**Task directions:** Give back, word for word, the lines in the listing below from the one holding "The height and width of the screenshot is (680, 1200)." down to the one holding "has width=1244, height=578.", both ends included.

**Dataset extract:**
· · ·

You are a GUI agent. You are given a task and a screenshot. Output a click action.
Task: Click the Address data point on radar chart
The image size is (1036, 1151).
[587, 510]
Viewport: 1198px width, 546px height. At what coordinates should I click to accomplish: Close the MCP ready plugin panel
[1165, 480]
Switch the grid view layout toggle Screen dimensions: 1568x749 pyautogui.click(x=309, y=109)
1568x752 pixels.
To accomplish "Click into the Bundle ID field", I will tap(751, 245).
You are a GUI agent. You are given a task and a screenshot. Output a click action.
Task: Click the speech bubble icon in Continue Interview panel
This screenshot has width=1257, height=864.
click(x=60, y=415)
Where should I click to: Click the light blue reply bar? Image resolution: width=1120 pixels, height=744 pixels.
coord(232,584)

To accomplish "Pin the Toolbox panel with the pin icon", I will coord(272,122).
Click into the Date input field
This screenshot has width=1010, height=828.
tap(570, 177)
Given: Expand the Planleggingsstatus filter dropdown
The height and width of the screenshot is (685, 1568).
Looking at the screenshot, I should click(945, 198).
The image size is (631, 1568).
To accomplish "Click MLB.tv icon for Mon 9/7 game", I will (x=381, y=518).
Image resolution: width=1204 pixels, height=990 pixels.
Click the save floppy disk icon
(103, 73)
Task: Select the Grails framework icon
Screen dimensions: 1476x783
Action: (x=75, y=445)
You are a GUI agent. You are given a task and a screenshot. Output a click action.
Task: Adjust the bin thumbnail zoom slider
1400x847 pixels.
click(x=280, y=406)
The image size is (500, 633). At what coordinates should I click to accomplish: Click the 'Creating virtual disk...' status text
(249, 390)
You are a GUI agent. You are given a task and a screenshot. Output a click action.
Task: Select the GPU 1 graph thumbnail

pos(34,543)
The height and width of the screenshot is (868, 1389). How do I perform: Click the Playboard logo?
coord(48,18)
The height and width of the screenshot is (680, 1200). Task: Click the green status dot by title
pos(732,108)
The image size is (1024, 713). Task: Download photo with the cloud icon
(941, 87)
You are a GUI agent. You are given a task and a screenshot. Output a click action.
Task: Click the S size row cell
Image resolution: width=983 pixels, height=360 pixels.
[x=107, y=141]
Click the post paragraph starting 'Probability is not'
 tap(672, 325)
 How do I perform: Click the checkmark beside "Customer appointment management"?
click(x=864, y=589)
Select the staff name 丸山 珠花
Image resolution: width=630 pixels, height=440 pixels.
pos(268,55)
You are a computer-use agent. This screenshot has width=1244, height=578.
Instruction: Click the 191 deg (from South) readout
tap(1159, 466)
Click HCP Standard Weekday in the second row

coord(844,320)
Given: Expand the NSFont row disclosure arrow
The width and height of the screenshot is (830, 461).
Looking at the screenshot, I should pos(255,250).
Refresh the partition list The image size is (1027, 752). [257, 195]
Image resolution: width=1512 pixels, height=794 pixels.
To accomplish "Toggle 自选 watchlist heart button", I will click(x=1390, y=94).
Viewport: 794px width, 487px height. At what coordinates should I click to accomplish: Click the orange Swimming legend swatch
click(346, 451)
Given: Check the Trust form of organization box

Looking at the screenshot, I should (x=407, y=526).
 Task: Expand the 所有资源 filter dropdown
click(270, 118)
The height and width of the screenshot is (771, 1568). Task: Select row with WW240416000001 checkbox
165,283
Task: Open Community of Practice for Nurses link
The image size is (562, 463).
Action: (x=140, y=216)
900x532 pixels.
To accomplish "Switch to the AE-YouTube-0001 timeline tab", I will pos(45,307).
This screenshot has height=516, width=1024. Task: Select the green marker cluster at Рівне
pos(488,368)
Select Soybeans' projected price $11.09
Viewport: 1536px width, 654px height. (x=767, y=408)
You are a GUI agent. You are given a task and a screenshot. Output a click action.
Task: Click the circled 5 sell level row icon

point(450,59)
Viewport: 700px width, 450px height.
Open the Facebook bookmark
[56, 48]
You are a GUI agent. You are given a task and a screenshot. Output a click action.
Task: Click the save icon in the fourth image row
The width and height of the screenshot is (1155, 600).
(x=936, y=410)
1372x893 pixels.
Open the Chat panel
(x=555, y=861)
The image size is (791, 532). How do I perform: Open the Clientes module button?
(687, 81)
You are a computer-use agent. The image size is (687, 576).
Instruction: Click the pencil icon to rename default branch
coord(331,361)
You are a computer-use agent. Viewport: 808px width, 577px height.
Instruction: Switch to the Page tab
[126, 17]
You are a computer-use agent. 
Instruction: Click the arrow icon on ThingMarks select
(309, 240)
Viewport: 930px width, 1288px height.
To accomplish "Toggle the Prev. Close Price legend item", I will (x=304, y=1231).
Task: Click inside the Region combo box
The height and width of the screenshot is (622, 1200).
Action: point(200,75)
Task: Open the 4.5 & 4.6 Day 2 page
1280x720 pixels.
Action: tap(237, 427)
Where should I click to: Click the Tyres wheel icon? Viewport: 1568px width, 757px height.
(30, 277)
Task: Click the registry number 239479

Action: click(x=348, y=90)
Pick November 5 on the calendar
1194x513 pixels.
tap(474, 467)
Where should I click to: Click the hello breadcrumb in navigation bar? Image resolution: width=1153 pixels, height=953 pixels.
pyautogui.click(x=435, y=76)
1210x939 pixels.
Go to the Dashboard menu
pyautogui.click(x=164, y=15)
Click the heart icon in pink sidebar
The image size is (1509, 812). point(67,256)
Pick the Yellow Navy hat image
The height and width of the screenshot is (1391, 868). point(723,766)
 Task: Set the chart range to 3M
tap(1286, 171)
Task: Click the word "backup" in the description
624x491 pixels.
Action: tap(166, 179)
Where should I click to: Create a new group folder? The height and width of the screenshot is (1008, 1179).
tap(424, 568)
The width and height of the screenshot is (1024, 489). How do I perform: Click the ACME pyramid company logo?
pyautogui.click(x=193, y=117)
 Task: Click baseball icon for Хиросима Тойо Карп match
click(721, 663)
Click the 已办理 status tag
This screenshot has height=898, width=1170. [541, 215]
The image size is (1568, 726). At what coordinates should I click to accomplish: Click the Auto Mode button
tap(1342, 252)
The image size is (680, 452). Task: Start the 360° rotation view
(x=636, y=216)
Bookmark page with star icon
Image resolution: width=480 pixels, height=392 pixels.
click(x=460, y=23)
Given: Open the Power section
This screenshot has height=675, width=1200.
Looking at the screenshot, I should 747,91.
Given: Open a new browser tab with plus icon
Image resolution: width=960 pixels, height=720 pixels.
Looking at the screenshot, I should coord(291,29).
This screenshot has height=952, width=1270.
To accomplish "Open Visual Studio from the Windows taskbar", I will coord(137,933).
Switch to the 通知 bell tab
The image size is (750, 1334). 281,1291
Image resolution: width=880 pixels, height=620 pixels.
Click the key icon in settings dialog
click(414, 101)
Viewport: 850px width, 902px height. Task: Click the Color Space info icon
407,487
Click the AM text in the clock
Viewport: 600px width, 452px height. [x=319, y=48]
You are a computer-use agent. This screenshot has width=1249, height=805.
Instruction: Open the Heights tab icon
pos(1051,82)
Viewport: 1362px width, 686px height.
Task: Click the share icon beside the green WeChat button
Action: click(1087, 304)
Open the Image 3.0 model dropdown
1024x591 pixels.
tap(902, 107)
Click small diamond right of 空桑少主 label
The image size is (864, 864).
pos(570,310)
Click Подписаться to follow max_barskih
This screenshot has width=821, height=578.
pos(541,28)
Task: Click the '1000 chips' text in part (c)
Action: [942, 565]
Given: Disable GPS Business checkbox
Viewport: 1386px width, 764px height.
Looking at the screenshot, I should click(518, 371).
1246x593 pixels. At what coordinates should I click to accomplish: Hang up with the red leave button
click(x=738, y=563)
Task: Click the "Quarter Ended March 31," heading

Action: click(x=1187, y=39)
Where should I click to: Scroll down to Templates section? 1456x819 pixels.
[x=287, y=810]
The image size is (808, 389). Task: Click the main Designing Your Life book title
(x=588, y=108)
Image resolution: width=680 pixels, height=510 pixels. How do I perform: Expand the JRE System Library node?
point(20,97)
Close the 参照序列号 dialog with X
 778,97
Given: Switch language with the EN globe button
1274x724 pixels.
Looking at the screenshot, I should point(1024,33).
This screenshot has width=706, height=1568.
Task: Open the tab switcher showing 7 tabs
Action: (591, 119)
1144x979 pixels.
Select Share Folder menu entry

· · ·

**Output below:**
The height and width of the screenshot is (680, 1200). Task: Click the green status dot by title
pos(732,108)
The image size is (1024, 713). Task: Download photo with the cloud icon
(941, 87)
You are a GUI agent. You are given a task and a screenshot. Output a click action.
Task: Click the S size row cell
Image resolution: width=983 pixels, height=360 pixels.
[x=107, y=141]
Click the post paragraph starting 'Probability is not'
 tap(672, 325)
 How do I perform: Click the checkmark beside "Customer appointment management"?
click(x=864, y=589)
Select the staff name 丸山 珠花
Image resolution: width=630 pixels, height=440 pixels.
pos(268,55)
You are a computer-use agent. This screenshot has width=1244, height=578.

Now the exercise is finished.